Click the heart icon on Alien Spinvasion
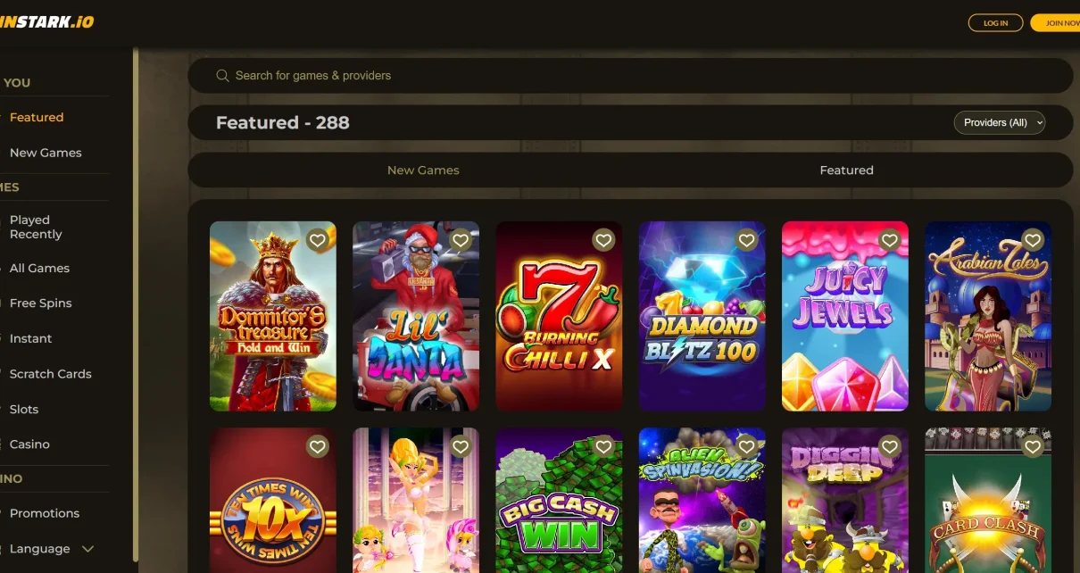Image resolution: width=1080 pixels, height=573 pixels. (x=747, y=446)
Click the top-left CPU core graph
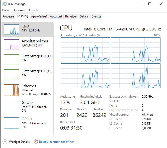This screenshot has width=167, height=148. coord(85,50)
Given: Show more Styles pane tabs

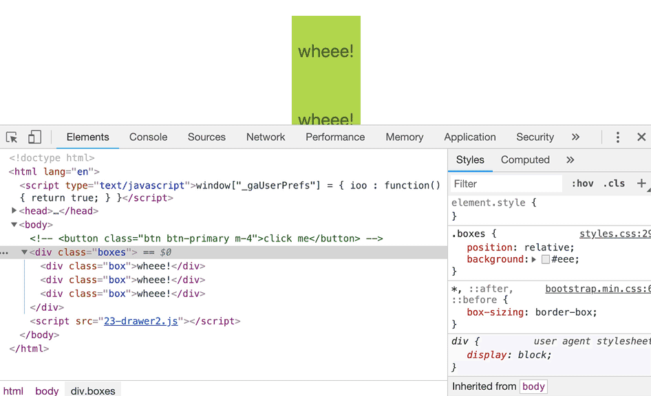Looking at the screenshot, I should [x=570, y=160].
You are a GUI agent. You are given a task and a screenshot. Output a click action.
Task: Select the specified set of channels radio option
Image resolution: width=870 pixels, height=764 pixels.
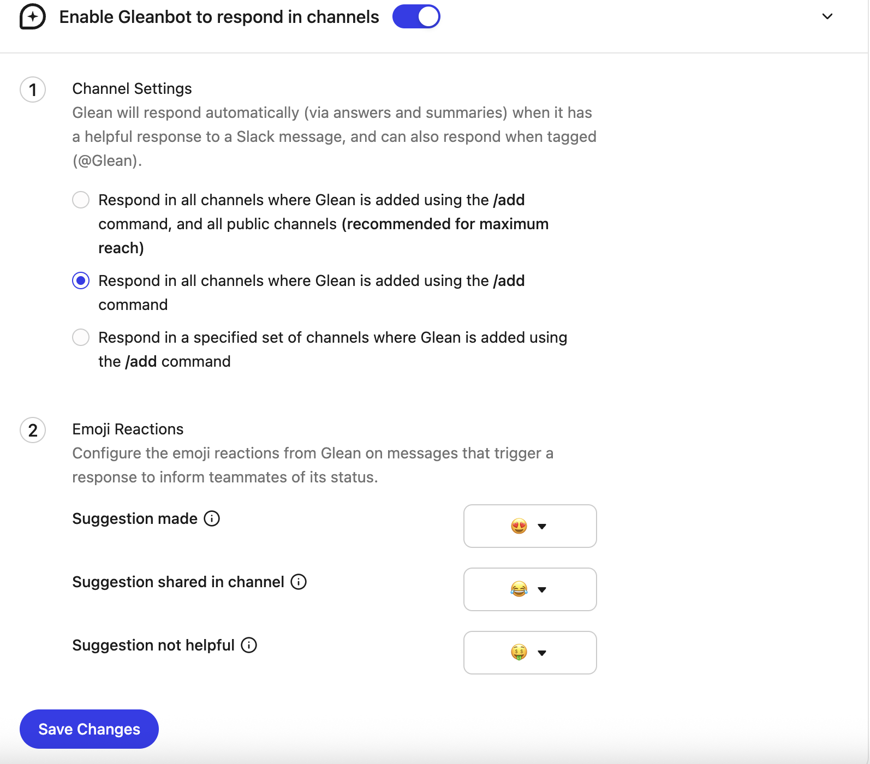80,337
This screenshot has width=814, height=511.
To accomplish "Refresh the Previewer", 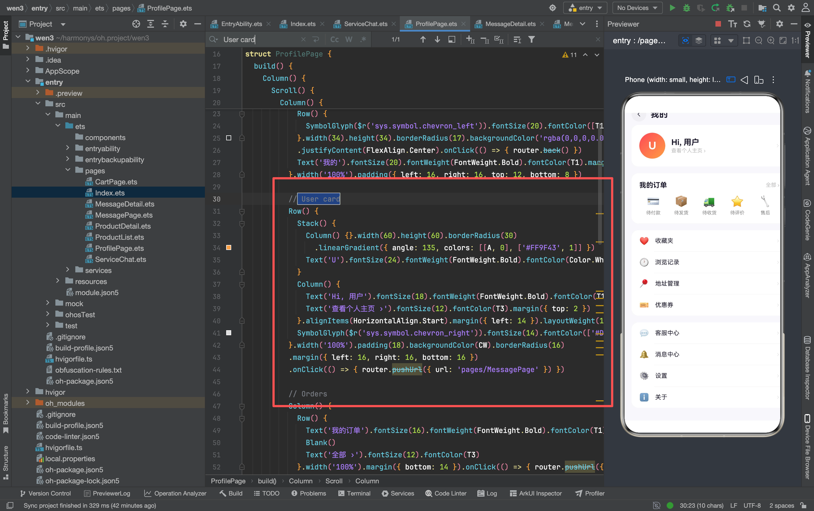I will (x=747, y=24).

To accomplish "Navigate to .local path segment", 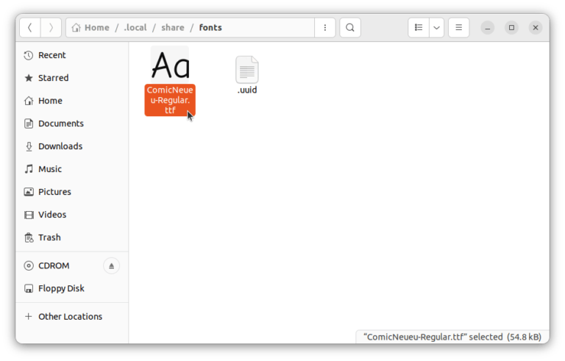I will 135,28.
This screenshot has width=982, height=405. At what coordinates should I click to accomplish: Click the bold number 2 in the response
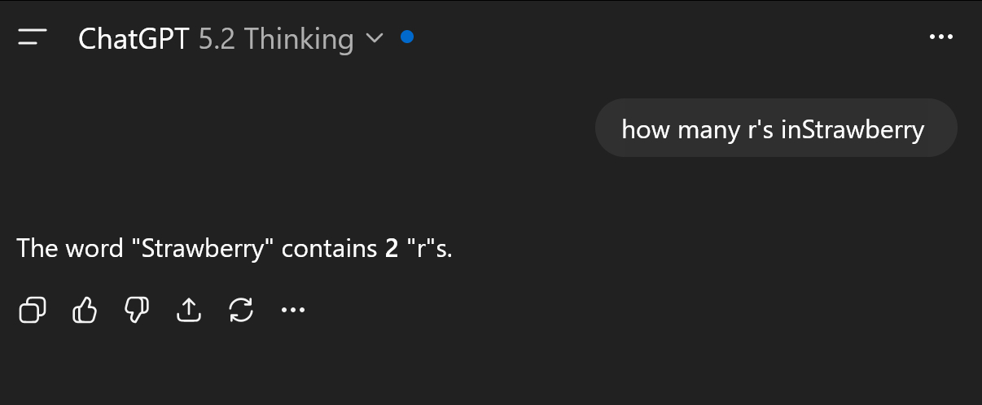[392, 248]
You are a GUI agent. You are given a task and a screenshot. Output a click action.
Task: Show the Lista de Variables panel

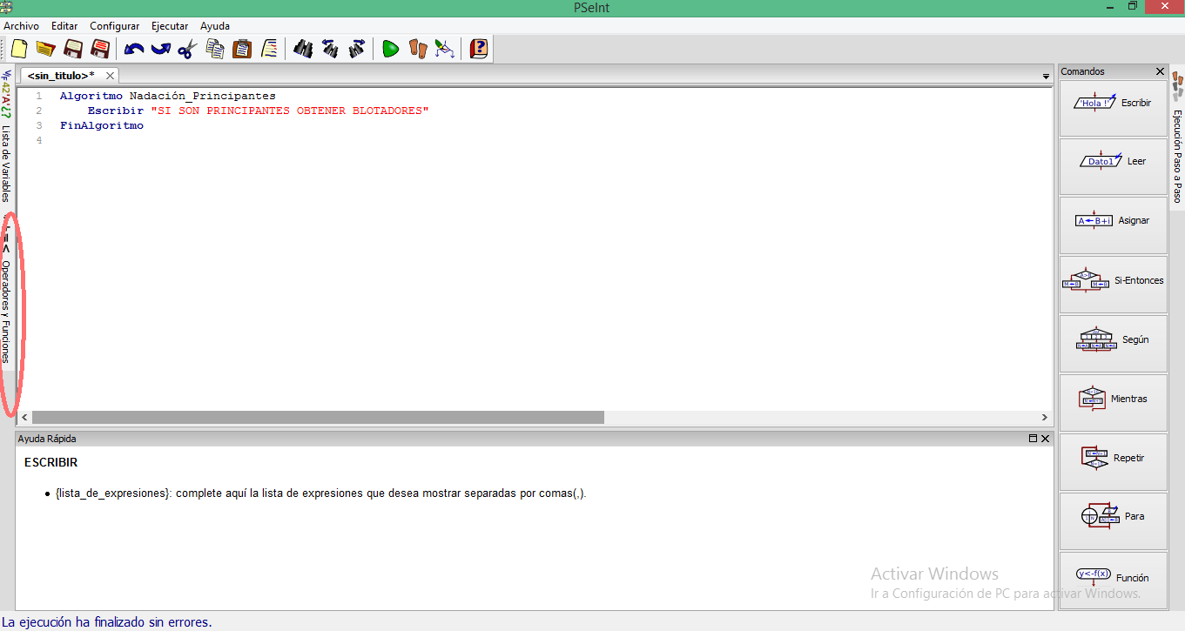pos(8,161)
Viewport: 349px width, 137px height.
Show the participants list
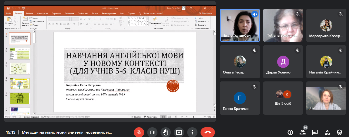[x=303, y=132]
+-------+
Starting with the line containing "Task: Show the Lista de Variables panel" and ending with the last line of the records above, write out each line exactly; no pictures.

*Response area*:
Task: Show the Lista de Variables panel

pos(8,161)
Viewport: 349px width, 137px height.
Show the participants list
[x=303, y=132]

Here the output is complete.